Разговаривая таким образом, Черемзин ни разу не намекал, ни коснулся того, что могло бы затронуть и разбередить душевную рану Никиты Федоровича.

Он пробыл у князя опять недели две и все время был разговорчивым и занимательным. Он знал, что помочь Волконскому ничем нельзя, а можно было только облегчить его нравственные страдания, и это облегчение состояло лишь в том, чтобы по возможности рассеять его.

Он звал Никиту к себе.

- Куда мне! - грустно ответил Никита Федорович, и Черемзин перевел разговор на другую тему.

Через две недели он уехал к себе в деревню, к своей Ирине Петровне, любящей и любимой, с которою в первый раз после свадьбы расстался, чтобы навестить друга. Он невольно стремился к ней, к своей счастливой, тихой жизни. Теперь он чувствовал еще глубже, еще осязательней то счастье, которое выпало на его долю.

Приезд Черемзина освежил Никиту Федоровича.

Он с Лаврентием проводил гостя, как близкого, как родного человека.

- И посмотрю я на вас, князинька, - сказал Лаврентий Никите Федоровичу, - за что судьба слепа так! Отчего другим счастье здесь посылается, а вам не дано оно? Чем, правда, прогневили вы Господа? Кажется, другого такого я и не видывал, а вот доброта ваша не имеет награды!.. Уж я и так думал: правда, есть несчастливые, и еще несчастнее вашего, да нам-то от этого разве легче… легче разве? - с сокрушением повторил он.

Никита Федорович сидел, опустив голову на руки, и задумчиво слушал старика слугу.

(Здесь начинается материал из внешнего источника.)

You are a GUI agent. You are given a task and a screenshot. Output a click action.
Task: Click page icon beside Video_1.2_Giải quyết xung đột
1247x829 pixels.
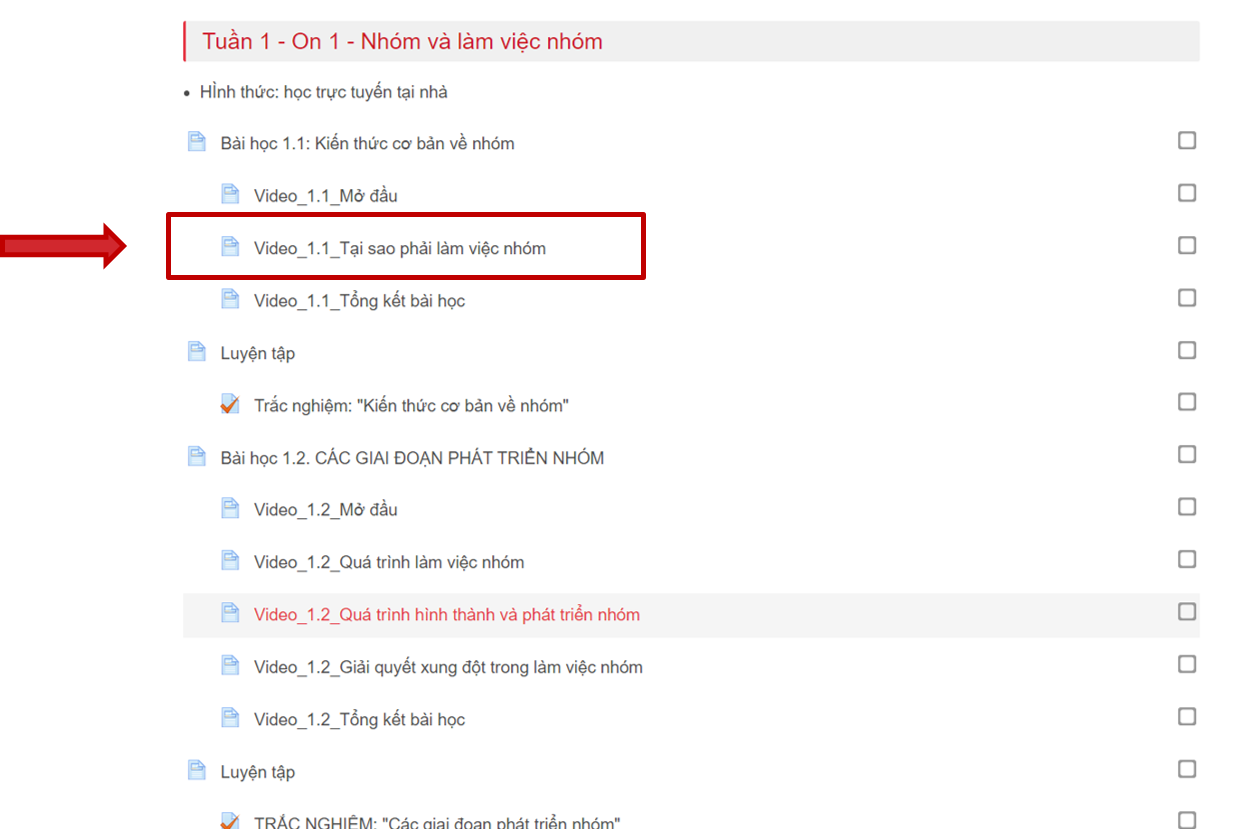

- Ты жалеешь меня, - вдруг сказал он, - находишь несчастным, потому что у нас был добрый человек, которому здесь, на земле, хорошо живется. Вот ты и меня пожалел. А чего жалеть меня? Я не жалею. Недолго осталось. А здесь жизнь все равно - испытание; и ему, - он говорил про Черемзина, - в его счастье испытание, и мне в моем горе - тоже испытание. И его испытание гораздо труднее моего. Нет, жалеть меня не нужно… не нужно, Лаврентий! - заключил князь Никита и снова задумался.

Лаврентий взглянул на него молча, вздохнул и ушел к себе.

Вскоре после отъезда Черемзина Никита Федорович, облегченный ненадолго в своем страдании, снова был охвачен им, и снова его мысли сосредоточились на прежнем, и недуг завладел им.

VIII
СНОВА В ПЕТЕРБУРГЕ

Та самая Анна Иоанновна, незначительная герцогиня маленькой Курляндии, которая содержалась в Митаве из политических видов, у которой никто не справлялся, не спрашивал, нравится ли ей самой тоска и скука, которую она испытывала, проводя лучшие годы взаперти, - та самая герцогиня Анна, которая робела пред Меншиковым и приезжала в Петербург хлопотать за своего Морица и которой запретили думать о Морице и велели снова ехать в ненавистное ей "свое" герцогство, - та самая, которая так недавно еще беднялась, жаловалась на свою судьбу, не видела выхода впереди и со "вдовьим сиротством" переносила свое положение - теперь вдруг стала могущественной государыней России.

Обстоятельства сложились так, что чем забитее, чем униженнее была удаленная от двора и всех его интриг дочь Иоанна Алексеевича, родного брата императора Петра, тем оказалась вернее и надежнее дорога ее к Российскому престолу.

По смерти Петра II члены Верховного тайного совета рассудили ограничить императорскую власть и получить львиную часть в управлении государством.

- Батюшки мои, прибавьте нам как можно больше воли! - слышалось тогда на совещаниях.